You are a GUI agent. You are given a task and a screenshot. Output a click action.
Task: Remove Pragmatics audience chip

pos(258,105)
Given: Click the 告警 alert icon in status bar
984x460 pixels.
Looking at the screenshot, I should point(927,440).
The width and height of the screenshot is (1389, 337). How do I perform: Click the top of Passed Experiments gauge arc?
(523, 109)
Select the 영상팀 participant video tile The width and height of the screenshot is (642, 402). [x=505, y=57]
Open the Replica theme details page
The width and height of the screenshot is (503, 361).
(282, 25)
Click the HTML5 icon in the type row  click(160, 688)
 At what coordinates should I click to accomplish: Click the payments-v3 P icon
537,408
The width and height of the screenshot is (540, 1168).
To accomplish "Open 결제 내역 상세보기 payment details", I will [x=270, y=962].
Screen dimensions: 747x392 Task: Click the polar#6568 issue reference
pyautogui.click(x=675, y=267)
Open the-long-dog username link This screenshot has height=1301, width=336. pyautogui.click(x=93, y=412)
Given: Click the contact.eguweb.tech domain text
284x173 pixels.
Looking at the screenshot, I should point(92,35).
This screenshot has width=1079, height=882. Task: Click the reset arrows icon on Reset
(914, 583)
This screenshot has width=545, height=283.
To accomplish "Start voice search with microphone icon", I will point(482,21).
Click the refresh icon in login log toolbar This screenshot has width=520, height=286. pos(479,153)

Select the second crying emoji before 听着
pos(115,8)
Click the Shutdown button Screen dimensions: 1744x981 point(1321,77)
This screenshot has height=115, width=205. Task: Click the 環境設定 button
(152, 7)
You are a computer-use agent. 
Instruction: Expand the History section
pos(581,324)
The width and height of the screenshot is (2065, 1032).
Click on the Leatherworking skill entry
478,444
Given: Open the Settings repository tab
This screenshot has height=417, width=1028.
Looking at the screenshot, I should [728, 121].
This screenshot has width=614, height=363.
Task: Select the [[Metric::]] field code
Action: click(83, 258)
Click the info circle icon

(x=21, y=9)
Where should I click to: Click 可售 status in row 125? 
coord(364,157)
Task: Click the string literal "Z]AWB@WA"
= = = =
- **What you have to do**
Arrange the lines above as a JSON list of strings, one string per line, omitting blank lines.

- **Problem solution**
[
  "You are a GUI agent. You are given a task and a screenshot. Output a click action.",
  "Task: Remove Pragmatics audience chip",
  "pos(258,105)",
  "Given: Click the 告警 alert icon in status bar",
  "984x460 pixels.",
  "Looking at the screenshot, I should point(927,440).",
  "The width and height of the screenshot is (1389, 337). How do I perform: Click the top of Passed Experiments gauge arc?",
  "(523, 109)",
  "Select the 영상팀 participant video tile The width and height of the screenshot is (642, 402). [x=505, y=57]",
  "Open the Replica theme details page",
  "The width and height of the screenshot is (503, 361).",
  "(282, 25)",
  "Click the HTML5 icon in the type row  click(160, 688)",
  " At what coordinates should I click to accomplish: Click the payments-v3 P icon",
  "537,408",
  "The width and height of the screenshot is (540, 1168).",
  "To accomplish \"Open 결제 내역 상세보기 payment details\", I will [x=270, y=962].",
  "Screen dimensions: 747x392 Task: Click the polar#6568 issue reference",
  "pyautogui.click(x=675, y=267)",
  "Open the-long-dog username link This screenshot has height=1301, width=336. pyautogui.click(x=93, y=412)",
  "Given: Click the contact.eguweb.tech domain text",
  "284x173 pixels.",
  "Looking at the screenshot, I should point(92,35).",
  "This screenshot has width=1079, height=882. Task: Click the reset arrows icon on Reset",
  "(914, 583)",
  "This screenshot has width=545, height=283.",
  "To accomplish \"Start voice search with microphone icon\", I will point(482,21).",
  "Click the refresh icon in login log toolbar This screenshot has width=520, height=286. pos(479,153)",
  "Select the second crying emoji before 听着",
  "pos(115,8)",
  "Click the Shutdown button Screen dimensions: 1744x981 point(1321,77)",
  "This screenshot has height=115, width=205. Task: Click the 環境設定 button",
  "(152, 7)",
  "You are a computer-use agent. ",
  "Instruction: Expand the History section",
  "pos(581,324)",
  "The width and height of the screenshot is (2065, 1032).",
  "Click on the Leatherworking skill entry",
  "478,444",
  "Given: Open the Settings repository tab",
  "This screenshot has height=417, width=1028.",
  "Looking at the screenshot, I should [728, 121].",
  "This screenshot has width=614, height=363.",
  "Task: Select the [[Metric::]] field code",
  "Action: click(83, 258)",
  "Click the info circle icon",
  "(x=21, y=9)",
  "Where should I click to: Click 可售 status in row 125? ",
  "coord(364,157)",
  "Task: Click the string literal \"Z]AWB@WA\""
]